Porównanie z rynkami sąsiednimi: przykład Lietuva
W kontekście regionalnym warto spojrzeć na litewskie doświadczenia. Małe rynki, takie jak Lietuva i Lietuvos rinka, często szybciej adaptują nowe technologie. Dla lietuviams i firm z siedzibą w Vilniuje czy Kaune uproszczenie przepisów dało szansę na szybsze skalowanie produktów — to sygnał także dla Polski, że elastyczne regulacje sprzyjają innowacjom.

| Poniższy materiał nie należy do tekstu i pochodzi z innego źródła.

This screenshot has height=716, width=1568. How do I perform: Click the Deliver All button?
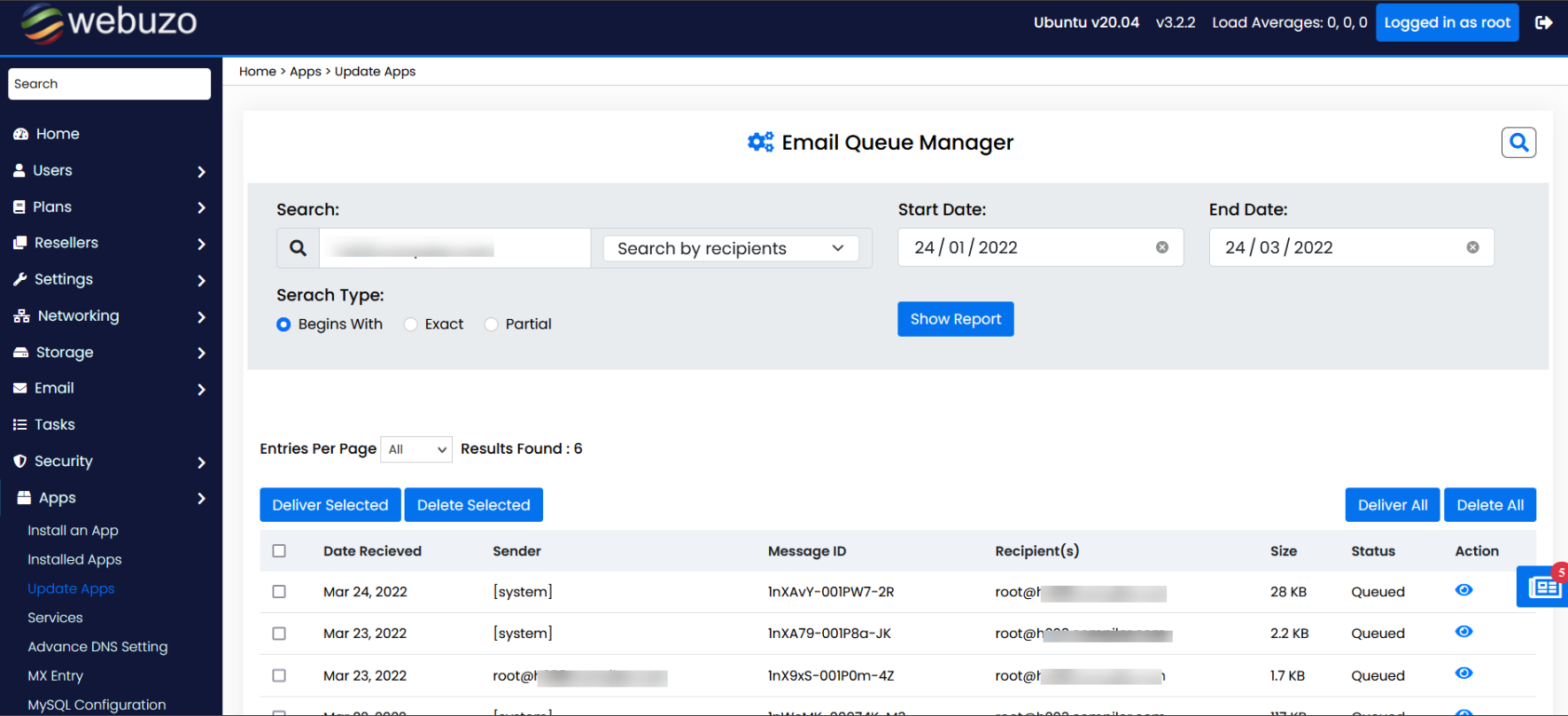1392,505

Funkcje, przewagi i przypadki użycia
Raport proponuje konkretne funkcje i standardy, które ułatwią przedsiębiorcom działanie:
- Centralny portal zgłoszeń incydentów — jedno miejsce do raportowania naruszeń bezpieczeństwa;
- Jednolity format raportów przejrzystości — oszczędność czasu i kosztów;
- Harmonizacja wymogów cyberbezpieczeństwa oparta na międzynarodowych standardach — realna ochrona zamiast formalności;
- Szersze możliwości trenowania modeli AI przy zachowaniu ochrony danych — lepsze usługi lokalne w języku polskim.
Takie zmiany ułatwią tworzenie produktów fintech, platform e‑commerce, systemów medycznych i narzędzi analitycznych używanych przez polskie przedsiębiorstwa i konsumentów.
Korzyści dla konsumentów i przedsiębiorstw
Uproszczenie prawa oznacza szybszy dostęp do innowacji, lepsze usługi w języku polskim, niższe koszty usług chmurowych i większe inwestycje w R&D. Dla polskich firm to szansa na eksport rozwiązań i współtworzenie technologii, zamiast jedynie ich konsumpcji.
Wnioski
Cyfrowa Polska podkreśla, że uproszczenie prawa cyfrowego to nie kaprys branży, lecz warunek przetrwania w globalnym wyścigu. Jeśli UE i Polska nie zmienią kursu, ryzyko pozostania tylko odbiorcami innowacji znacznie wzrośnie. Szybkie reformy w obszarze raportowania, cyberbezpieczeństwa i regulacji treści mogą przynieść wymierne korzyści dla polskich firm i użytkowników.